Atualização: May 11, 2022
Editores: Alex Cunha
Bio: Alexandre Cunha is a seasoned software engineer and entrepreneur with over 15 years of experience in delivering complex and challenging projects. As the founder and CTO of ZBRA Solutions, he is passionate about cloud-computing solutions and takes ownership of large projects with ease. Alexandre is dedicated to helping teams build and improve software projects and works closely with product and dev teams to ensure timely and high-quality deliveries.
So you’re choosing to leave and be unemployed? My boss asked, almost two decades ago. I was not exactly sure how things would turn out, but I wanted to start my own business and reached a point where it would be pivotal to my professional life: I had to try it. As soon as I finished the not-so-rehearsed quitting speech, my boss offered me a raise. I declined, and that was when he blurted out that first quote. It is funny thinking back to that moment because now I know how that story ended.
I have a software engineer background and what I saw back then, based on my own experience, was a constant stream of failed projects haunted by bad decisions and disappointing results. I had a gut feeling that I could do better. I wanted to start a company where developers and customers would be happy, and the software could bring joy to all. It was an absolutely crazy idea.
In my journey as an entrepreneur, I have learned that success is not just about achievements, but also about the lessons learned from failures. This idea is similar to the concept of “deliberate practice” developed by psychologist Anders Ericsson. Ericsson has extensively studied the role of practice in developing expert performance and has found that having specific goals, challenging yourself outside of your comfort zone, and having access to mentorship are crucial components. When I started, I didn’t have any mentors or experts to guide me, so I had to create my own feedback mechanism and metrics to measure my progress. Although this resulted in numerous mistakes, I now see it as a necessary part of the learning process.
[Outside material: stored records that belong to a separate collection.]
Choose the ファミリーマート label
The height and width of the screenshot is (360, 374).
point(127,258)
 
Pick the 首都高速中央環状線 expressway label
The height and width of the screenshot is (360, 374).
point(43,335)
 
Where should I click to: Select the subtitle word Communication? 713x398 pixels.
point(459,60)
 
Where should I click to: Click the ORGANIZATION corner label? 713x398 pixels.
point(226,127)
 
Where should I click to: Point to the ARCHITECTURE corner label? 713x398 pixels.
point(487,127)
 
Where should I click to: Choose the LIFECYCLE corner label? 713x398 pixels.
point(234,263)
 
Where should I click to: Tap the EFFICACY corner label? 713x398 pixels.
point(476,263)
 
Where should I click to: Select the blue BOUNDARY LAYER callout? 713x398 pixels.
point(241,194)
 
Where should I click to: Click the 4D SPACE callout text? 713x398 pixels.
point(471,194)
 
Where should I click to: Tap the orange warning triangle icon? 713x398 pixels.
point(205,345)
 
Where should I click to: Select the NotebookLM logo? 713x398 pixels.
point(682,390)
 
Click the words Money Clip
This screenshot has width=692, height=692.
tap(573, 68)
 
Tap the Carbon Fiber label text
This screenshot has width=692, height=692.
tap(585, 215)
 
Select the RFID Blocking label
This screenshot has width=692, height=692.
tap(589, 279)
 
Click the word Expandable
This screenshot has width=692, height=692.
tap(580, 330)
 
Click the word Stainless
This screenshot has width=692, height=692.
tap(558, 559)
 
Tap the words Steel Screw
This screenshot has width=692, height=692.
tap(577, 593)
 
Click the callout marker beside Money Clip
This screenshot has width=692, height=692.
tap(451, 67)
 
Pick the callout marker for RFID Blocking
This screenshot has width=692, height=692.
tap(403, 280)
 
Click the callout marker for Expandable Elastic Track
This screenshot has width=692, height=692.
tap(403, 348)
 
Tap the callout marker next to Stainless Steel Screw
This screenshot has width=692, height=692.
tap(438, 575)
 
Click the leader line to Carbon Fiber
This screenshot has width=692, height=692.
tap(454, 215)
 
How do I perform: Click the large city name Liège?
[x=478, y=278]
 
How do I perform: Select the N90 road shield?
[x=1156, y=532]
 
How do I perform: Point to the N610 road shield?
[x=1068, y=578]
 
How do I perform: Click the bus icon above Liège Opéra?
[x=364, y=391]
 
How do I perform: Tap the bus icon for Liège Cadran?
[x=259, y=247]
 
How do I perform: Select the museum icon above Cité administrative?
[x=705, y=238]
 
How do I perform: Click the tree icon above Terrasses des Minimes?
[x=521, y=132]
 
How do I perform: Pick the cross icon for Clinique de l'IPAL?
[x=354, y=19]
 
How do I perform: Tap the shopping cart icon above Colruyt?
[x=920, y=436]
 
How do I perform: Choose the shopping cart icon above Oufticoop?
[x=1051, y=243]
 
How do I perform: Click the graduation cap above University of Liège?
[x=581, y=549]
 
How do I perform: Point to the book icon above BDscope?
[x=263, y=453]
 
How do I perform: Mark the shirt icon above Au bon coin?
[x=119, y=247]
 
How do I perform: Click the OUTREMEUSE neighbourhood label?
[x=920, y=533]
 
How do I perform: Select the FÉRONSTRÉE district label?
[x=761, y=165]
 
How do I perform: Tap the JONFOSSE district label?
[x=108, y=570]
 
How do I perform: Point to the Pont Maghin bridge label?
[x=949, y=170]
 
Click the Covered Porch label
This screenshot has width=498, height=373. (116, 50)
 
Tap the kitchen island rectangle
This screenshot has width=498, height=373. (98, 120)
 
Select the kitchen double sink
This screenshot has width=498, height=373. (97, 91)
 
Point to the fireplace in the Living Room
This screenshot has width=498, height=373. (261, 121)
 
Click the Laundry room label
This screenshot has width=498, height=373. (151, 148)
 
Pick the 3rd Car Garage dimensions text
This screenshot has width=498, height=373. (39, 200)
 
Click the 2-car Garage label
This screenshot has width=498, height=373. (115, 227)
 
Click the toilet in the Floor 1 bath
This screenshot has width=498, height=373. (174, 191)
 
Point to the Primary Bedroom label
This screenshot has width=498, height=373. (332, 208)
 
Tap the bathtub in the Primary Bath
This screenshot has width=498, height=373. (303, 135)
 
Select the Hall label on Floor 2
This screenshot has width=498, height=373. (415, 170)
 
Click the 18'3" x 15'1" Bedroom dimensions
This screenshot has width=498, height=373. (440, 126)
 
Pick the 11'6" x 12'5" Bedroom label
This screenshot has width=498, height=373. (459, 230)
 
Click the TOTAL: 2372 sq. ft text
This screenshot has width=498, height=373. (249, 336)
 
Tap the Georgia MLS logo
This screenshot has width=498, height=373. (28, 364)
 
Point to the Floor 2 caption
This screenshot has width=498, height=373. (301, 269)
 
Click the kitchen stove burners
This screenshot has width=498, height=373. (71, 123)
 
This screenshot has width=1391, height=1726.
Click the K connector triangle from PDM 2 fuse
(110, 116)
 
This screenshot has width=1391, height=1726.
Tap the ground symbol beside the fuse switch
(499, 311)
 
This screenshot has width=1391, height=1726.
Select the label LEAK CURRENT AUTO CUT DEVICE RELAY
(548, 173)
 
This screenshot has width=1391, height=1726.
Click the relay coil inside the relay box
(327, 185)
As I built the company from the ground up, I continued to take risks, even after accumulating several failures. And recognizing I had made mistakes wasn’t enough. I had no other option but to continue on and do better based on what I had just learned. It required a lot of creativity to find novel solutions for conventional problems that not only we but every other software company was facing. Eventually, you get used to being out of your comfort zone. My idea of how my company would succeed had to evolve, and at the same time, I had a clear mission and specific goals in mind, so I pressed forward.
Struggling in business helps us improve and allows us to reflect and observe. If you are someone who believes in something, just like myself, you will know that it is okay to be frustrated, and it is also something you must actively seek along your journey. When I chose to leave that job 20 years ago, I didn’t know what I didn’t know. The combination of creative problem-solving, focus, constantly challenging myself, and actively learning from my mistakes ultimately led me to find success as I continue to pursue my crazy ideas.